The Eastern Regional Organisation for Planning and Housing (EAROPH) is a non-governmental multi-sectorial organisation encompassing the private,
public and academic sectors.  The organization was established to foster the exchange of insights and experiences among countries in the EAROPH region, which has been acknowledged as the most dynamic in the world in terms of economic growth, magnitude of urbanization, population size and ethnic diversity. The EAROPH region covers all countries in Asia, Australasia and the Pacific region.

EAROPH promotes a better understanding of Human Settlements and encourages excellence in planning, development and management to improve the quality of life and sustainability of human settlements.

History
EAROPH was founded at a Congress in New Delhi, India, in 1954. The formation of EAROPH was a response to a movement among emerging third world nations to recognise and protect their socio/cultural identities and traditional values in the face of rapid urbanization. Urban planning and the provision of housing for the masses were of particular interest to the new organization, which sought solutions grounded in local understanding by those “culturally in-tune” with the countries involved.
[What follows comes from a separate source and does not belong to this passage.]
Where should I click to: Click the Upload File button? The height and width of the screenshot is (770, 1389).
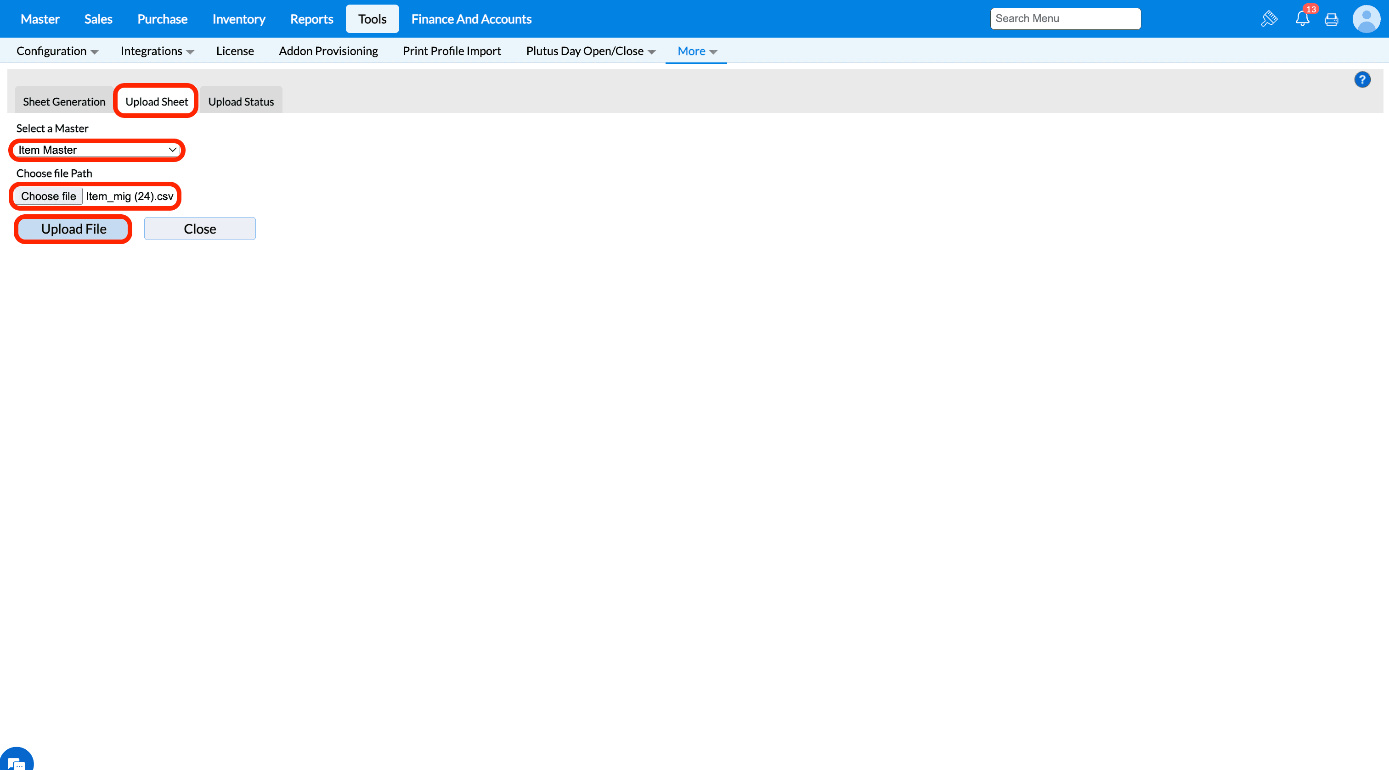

EAROPH was officially inaugurated under its new constitution at the second EAROPH International Congress in Tokyo, Japan in 1960 and gained its NGO status from the United Nations (UN) through its then parent organization, the International Federation for Housing and Planning (IFHP). The EAROPH Secretariat was moved from New Delhi, India to Kuala Lumpur, Malaysia, in 1978.

Goals
The goals of EAROPH are;
 to consolidate and promote expertise in Human Settlements in the EAROPH Region.
 To provide a forum for continuous collaboration between governments, private sectors and people in addressing Human Settlements issues.
 To promote personal professional development of its members.
 To provide expert technical support for members.
 To provide expert technical consultancy services on a commercial basis.
 To facilitate the exchange of information, experiences, ideas and insights among members.
 To foster links with organisations with similar interests in other regions.

Activities
Activities and projects carried out by EAROPH include and have included the following:
 Arranging technical exchange programmes between countries;
 Organising international conferences and regional seminars;
 Running short-term technical training programmes;
 Conducting technical field visits to member countries;
 Promoting joint-venture urban development projects;
 Facilitating funding arrangements for project between donor agencies and beneficiary countries in the EAROPH region;
 Hosting public forums for key policy makers to highlight current issues, publishing bulletins and journals.